Sin embargo, antes Kubrick filmó Eyes Wide Shut, la película que tendría que haberle abierto el camino a continuación a la cinta del niño robot y, probablemente, a su eternamente postergado proyecto mastodóntico en torno a Napoleón. Pero la salud del director empeoró con rapidez mientras estaba inmerso en la producción y el rodaje, y ni siquiera vivió para verla estrenada.
El guion fue firmado finalmente por Spielberg, mientras que Ian Watson fue reconocido como el firmante de la historia en la que se basa. Aldiss se mantuvo como autor del relato original
Se abrió entonces un impasse, hasta que Spielberg anunció que culminaría el trabajo de Kubrick por expreso deseo de este. Y el director de E.T. no solo recuperó el argumento y el material dejado por Kubrick, sino que incluso recuperó ideas que había añadido Watson, y que el cineasta había dejado de lado. El guion fue firmado finalmente por Spielberg, mientras que Ian Watson fue reconocido como el firmante de la historia en la que se basa. Aldiss se mantuvo como autor del relato original.
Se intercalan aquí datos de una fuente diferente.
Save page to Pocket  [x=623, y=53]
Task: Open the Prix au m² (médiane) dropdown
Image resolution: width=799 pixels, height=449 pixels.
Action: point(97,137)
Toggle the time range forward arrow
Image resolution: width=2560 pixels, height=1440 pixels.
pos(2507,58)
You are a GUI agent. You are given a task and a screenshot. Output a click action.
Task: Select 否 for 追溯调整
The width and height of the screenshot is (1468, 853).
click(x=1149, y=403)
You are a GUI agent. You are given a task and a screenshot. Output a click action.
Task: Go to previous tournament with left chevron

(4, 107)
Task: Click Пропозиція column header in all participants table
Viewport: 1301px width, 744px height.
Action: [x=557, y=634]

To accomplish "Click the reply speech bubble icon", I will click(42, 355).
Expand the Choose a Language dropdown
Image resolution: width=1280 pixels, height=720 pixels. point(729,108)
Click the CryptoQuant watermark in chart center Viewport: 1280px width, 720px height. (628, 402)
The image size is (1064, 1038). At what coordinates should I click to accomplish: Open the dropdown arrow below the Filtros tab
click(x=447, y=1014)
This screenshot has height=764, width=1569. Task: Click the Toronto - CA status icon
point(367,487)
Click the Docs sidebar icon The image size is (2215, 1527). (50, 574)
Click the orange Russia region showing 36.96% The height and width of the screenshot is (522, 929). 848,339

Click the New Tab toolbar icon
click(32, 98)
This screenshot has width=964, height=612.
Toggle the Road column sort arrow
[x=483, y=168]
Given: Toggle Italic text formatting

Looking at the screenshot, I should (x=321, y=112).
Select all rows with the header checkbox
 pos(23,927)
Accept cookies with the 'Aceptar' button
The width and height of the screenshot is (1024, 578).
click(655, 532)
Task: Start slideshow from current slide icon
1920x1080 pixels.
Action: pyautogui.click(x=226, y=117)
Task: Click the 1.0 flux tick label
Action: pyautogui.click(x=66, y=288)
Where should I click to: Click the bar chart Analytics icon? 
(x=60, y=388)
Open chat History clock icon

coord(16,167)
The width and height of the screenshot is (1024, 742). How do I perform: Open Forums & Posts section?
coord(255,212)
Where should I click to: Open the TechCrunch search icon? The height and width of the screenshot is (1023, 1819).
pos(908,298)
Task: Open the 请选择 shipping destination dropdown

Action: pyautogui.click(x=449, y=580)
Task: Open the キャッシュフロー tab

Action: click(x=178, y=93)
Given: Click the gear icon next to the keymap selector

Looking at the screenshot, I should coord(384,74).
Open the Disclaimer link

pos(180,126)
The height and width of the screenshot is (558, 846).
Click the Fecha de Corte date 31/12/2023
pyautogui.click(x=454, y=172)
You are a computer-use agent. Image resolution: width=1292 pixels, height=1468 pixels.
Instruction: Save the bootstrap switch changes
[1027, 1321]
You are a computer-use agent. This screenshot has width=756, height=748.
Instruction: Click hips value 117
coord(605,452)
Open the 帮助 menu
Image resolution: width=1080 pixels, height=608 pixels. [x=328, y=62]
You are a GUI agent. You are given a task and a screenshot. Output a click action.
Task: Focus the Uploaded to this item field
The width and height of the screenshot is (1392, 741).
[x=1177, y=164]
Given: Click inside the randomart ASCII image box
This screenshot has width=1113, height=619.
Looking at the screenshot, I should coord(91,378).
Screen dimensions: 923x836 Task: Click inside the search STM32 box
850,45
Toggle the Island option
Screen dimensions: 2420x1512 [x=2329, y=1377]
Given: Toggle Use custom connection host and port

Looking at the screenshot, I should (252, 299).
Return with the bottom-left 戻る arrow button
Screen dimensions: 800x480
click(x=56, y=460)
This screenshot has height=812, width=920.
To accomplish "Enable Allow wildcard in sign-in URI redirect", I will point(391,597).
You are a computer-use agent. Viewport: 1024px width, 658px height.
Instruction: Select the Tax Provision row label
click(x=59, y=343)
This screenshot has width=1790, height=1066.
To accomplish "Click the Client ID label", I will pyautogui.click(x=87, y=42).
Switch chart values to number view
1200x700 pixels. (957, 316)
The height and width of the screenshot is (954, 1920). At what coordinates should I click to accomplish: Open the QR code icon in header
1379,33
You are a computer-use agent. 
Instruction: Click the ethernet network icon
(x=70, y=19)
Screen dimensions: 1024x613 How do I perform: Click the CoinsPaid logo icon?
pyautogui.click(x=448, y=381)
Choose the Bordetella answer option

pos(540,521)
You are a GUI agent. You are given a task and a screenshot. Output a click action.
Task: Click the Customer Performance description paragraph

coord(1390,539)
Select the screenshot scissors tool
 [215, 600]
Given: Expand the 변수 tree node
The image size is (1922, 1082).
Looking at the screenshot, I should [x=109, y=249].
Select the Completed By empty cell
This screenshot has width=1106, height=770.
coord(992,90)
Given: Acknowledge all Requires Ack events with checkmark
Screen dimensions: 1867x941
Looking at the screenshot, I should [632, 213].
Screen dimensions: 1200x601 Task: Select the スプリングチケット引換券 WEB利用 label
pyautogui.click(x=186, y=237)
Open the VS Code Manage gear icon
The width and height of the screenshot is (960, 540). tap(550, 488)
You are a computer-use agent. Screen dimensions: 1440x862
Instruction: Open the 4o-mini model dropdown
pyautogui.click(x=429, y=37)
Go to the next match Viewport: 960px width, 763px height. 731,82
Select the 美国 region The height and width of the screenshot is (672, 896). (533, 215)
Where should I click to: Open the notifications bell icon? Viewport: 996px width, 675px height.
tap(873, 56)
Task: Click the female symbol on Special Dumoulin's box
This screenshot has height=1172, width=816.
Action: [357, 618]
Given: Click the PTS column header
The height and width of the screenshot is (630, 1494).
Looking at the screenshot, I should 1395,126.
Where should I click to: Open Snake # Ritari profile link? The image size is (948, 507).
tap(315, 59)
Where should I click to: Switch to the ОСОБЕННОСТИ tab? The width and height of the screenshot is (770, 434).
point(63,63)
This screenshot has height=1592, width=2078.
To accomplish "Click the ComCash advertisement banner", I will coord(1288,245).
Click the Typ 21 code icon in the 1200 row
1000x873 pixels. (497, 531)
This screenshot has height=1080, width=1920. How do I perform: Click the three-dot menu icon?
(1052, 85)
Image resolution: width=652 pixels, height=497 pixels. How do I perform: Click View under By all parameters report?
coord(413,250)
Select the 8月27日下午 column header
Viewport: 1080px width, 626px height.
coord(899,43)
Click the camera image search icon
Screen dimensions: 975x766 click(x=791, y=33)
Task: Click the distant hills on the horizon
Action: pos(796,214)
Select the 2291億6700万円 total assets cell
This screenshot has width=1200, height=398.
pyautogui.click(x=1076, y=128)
Una historia apasionante, y nada rara en como suele funcionar el mundo audiovisual, especialmente el hollywoodiense. Pero confieso que me ha dado que pensar mientras he ido revisitándolo. Y de hecho, como humilde autor de relatos e historias (a años luz de cualquiera de los que he nombrado en este texto), no puedo evitar preguntarme por lo que cada uno de ellos sentiría con respecto a su autoría de la historia. Es fácil imaginar que Aldiss probablemente fuera el que encajara peor el haber perdido el control de lo que, en el fondo, surgió de su imaginación y su talento. Pero es que el resto, estoy seguro, también lo ve como algo propio.
Así que la pregunta inevitable es: ¿a quién pertenece una historia? En el caso del proceso de I.A. Inteligencia artificial, y desde el punto de vista legal, no hay dudas, porque está todo perfectamente claro en los créditos de la película. Pero, más allá de eso, todo son interrogantes. Al menos para mí, que soy de interrogación fácil.